Alors que je me croyais un peu guérie de ma fièvre balletomane, Onéguine et plus particulièrement Laura Hecquet et Stéphane Bullion me plongent dans une crise particulièrement aigue. C’est extraordinaire comme, à chaque représentation, je me suis sentie transportée dans l’univers de Tatiana et d’Onéguine pour ne retourner ensuite qu’à regrets dans le monde réel.
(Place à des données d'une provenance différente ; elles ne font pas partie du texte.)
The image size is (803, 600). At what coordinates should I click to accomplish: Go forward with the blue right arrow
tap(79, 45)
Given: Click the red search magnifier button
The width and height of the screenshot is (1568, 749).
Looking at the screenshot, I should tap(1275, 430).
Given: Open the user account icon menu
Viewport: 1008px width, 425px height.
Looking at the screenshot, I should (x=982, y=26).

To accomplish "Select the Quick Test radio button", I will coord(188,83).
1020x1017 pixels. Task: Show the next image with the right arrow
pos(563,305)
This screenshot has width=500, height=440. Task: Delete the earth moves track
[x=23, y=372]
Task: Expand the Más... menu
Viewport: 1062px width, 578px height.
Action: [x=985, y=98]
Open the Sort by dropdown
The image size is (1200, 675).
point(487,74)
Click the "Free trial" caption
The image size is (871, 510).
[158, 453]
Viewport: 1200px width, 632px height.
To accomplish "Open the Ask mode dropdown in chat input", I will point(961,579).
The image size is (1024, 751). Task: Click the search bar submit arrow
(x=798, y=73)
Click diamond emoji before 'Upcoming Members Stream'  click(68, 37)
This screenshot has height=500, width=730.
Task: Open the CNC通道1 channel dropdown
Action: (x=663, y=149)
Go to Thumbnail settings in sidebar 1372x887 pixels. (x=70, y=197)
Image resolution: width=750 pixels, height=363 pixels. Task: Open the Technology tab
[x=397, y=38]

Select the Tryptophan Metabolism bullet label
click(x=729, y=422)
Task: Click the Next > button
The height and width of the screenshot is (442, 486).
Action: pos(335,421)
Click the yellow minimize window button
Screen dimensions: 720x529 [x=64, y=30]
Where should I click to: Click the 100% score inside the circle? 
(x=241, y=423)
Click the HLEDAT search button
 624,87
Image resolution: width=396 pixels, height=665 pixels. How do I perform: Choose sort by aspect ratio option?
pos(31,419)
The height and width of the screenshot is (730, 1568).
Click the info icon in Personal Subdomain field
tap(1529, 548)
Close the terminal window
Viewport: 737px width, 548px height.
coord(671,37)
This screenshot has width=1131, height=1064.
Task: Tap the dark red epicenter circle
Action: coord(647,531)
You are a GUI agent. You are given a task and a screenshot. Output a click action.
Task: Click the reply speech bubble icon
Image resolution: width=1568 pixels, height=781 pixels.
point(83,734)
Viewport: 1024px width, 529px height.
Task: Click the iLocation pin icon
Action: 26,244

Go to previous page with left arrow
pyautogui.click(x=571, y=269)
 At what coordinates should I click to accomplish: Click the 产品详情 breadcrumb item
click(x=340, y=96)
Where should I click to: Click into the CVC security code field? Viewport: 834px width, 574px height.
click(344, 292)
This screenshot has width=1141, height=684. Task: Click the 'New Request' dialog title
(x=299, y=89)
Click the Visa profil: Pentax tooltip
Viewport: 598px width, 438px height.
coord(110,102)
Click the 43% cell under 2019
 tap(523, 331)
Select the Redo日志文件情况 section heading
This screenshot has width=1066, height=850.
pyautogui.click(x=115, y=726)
Le 1er mars, après un replacement chanceux au premier rang d’orchestre, j’étais au plus près pour voir le jeu de scène des protagonistes, apprécier les réceptions félines de Paul Marque, la maestria de Stéphane Bullion sur les portés vertigineux et la confiance avec laquelle Laura Hecquet s’abandonne dans les bras de son partenaire. Le 3 mars, c’est Marion Barbeau qui intégrait le quatuor majeur dans le rôle d’Olga tandis que Paul Marque étrennait son poste de premier danseur tout frais sur scène. Le 7 mars était la dernière, une de ses représentations où toutes les constellations sont alignées.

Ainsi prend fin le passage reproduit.